Activation and Termination of Peptidoglycan Synthesis in Escherichia Coli

Abstract

The peptidoglycan cell wall (PG) is a contiguous matrix formed from long glycan strands crosslinked by short peptides. It is essential for bacterial survival and morphology and is an important antibiotic target. Construction of PG is accomplished through the concerted activities of peptidoglycan synthases, which have glycosyltransferase activity to polymerize glycan strands and transpeptidase activity to form peptide crosslinks, and PG cleaving enzymes. Although numerous PG synthases and PG cleaving enzymes have been identified, little is known about how their activities are controlled or what their physiological roles are. MltG is a lytic transglycosylase, which cleaves glycan strands, that has been previously characterized as a glycan strand terminase, due to its unique inner membrane localization and the finding that ∆mltG increased average glycan strand length. However, further study of this enzyme was hampered by lack of a ∆mltG phenotype. We identified mltG mutations as suppressors of lethality under multiple conditions where peptidoglycan synthesis is impaired. These phenotypes allowed us to perform domain function analysis on MltG. We found MltG requires its membrane proximal LysM domain and inner membrane localization for full activity, suggesting the primary substrate of MltG is nascent glycan strands. Combined with the phenotypic results, these findings are consistent with a model of MltG as a glycan strand terminase. Additionally, we identified genetic and bacterial two-hybrid data which support an association between MltG and the Rod system.
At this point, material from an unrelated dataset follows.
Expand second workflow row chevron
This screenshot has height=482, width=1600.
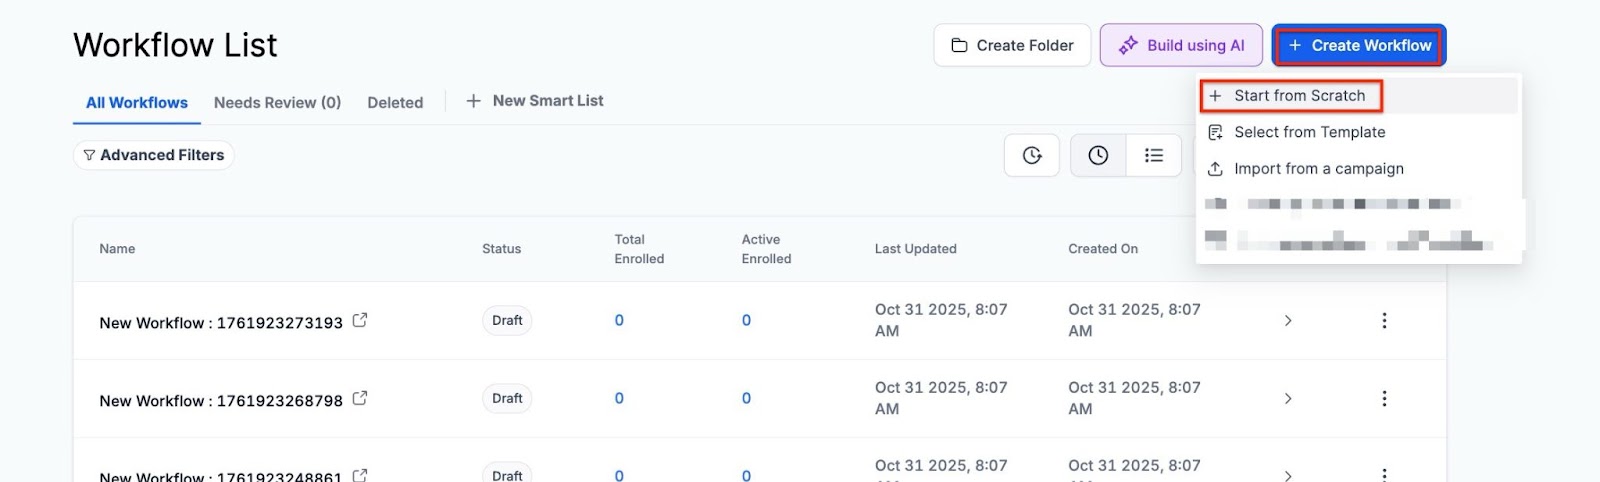(1288, 398)
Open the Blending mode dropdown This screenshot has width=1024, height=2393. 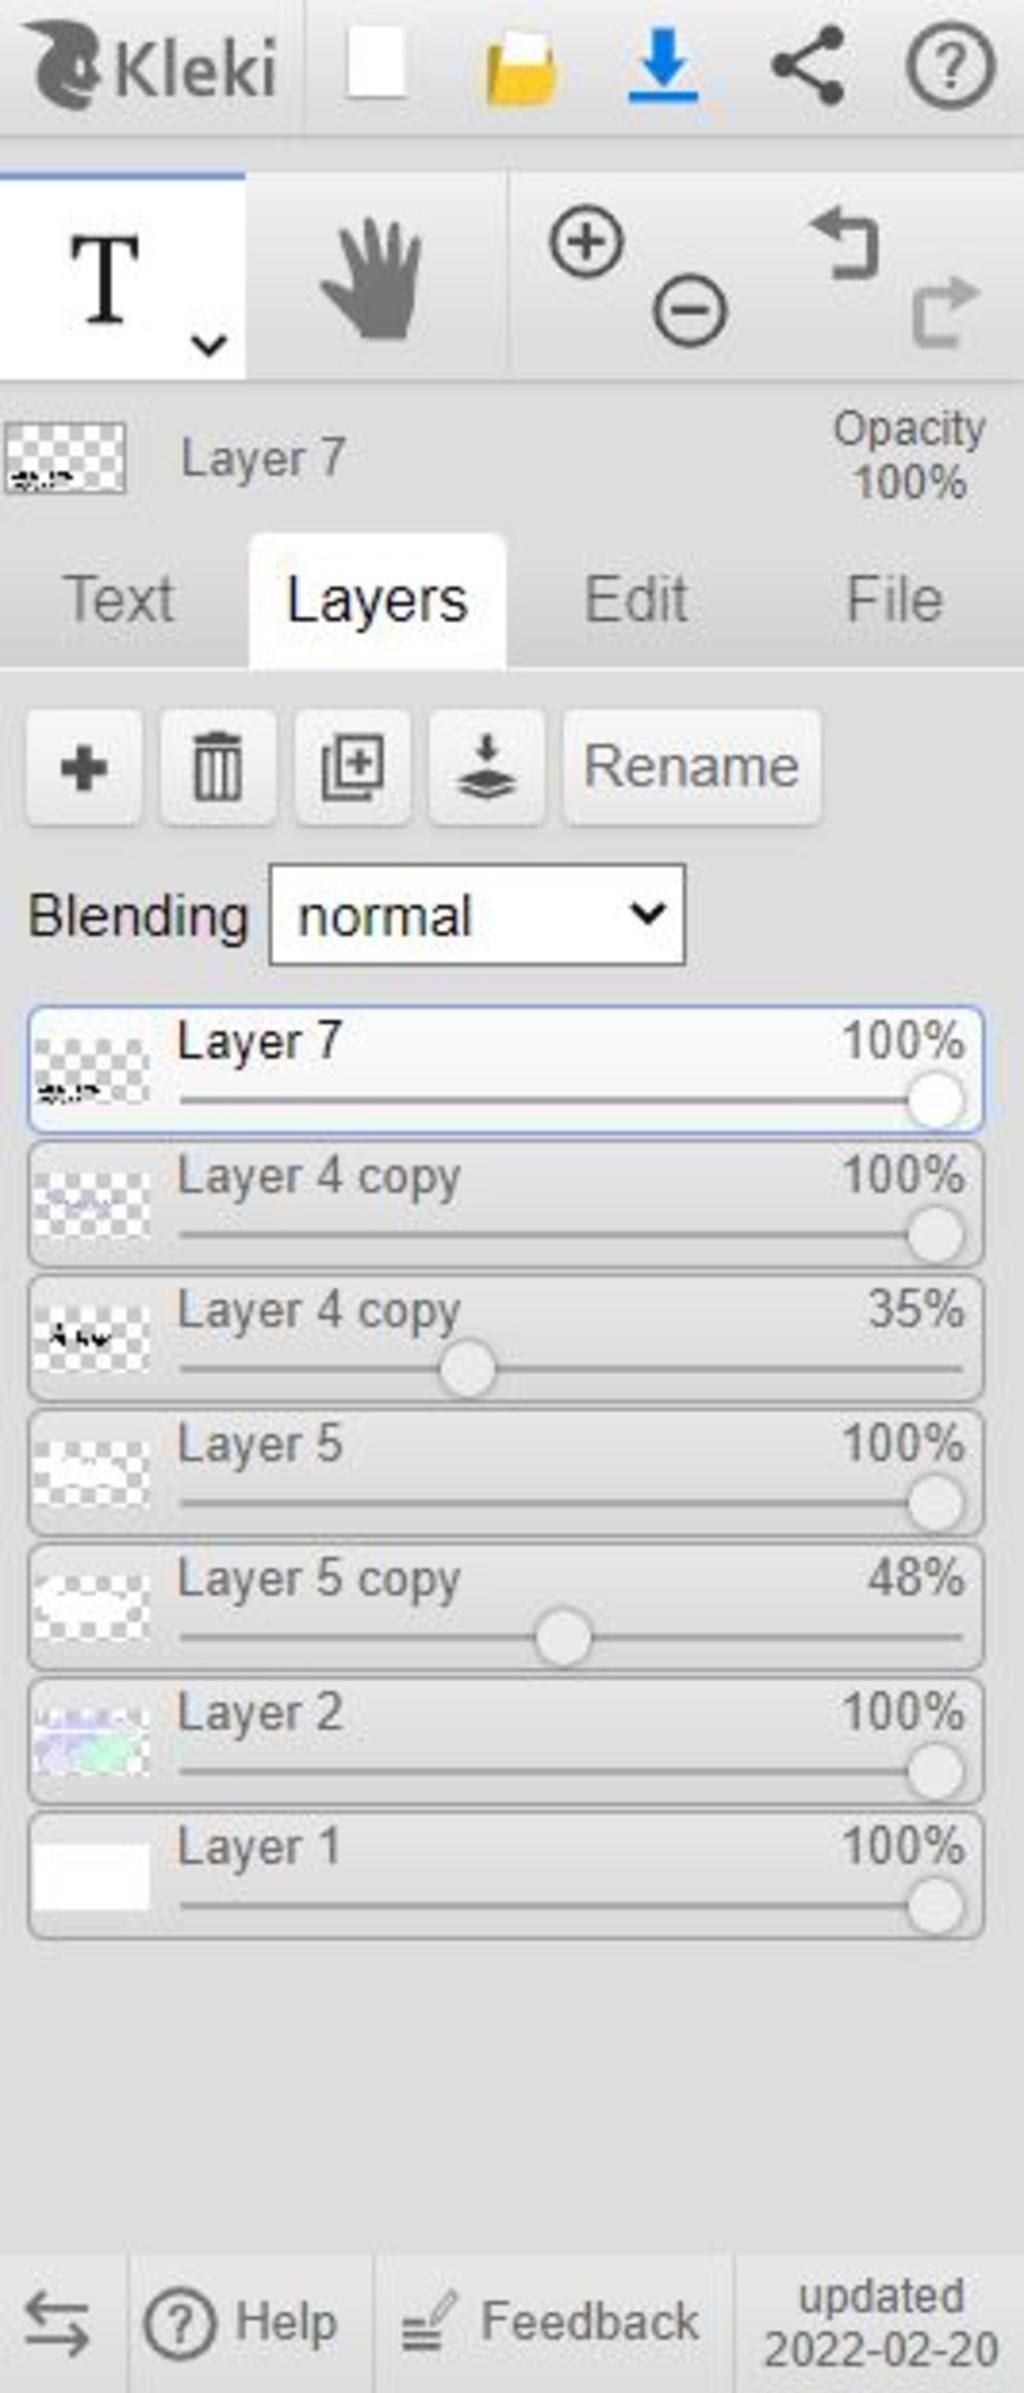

PBP1a is a PG synthase and requires activation by the outer membrane lipoprotein LpoA for in vivo activity. However, it was not known how LpoA achieved activation of PBP1a. We identified PBP1a variants that bypass the requirement for LpoA activation in vivo. The amino acid substitutions in these variants cluster in the linker region between the two catalytic domains, suggesting a role for this region in modulating PBP1a activity. We further found that these variants have increased glycosyltransferase activity, suggesting that LpoA may play a role in stimulating glycan synthesis in vivo, despite primarily affecting the crosslinking activity of PBP1a in vitro.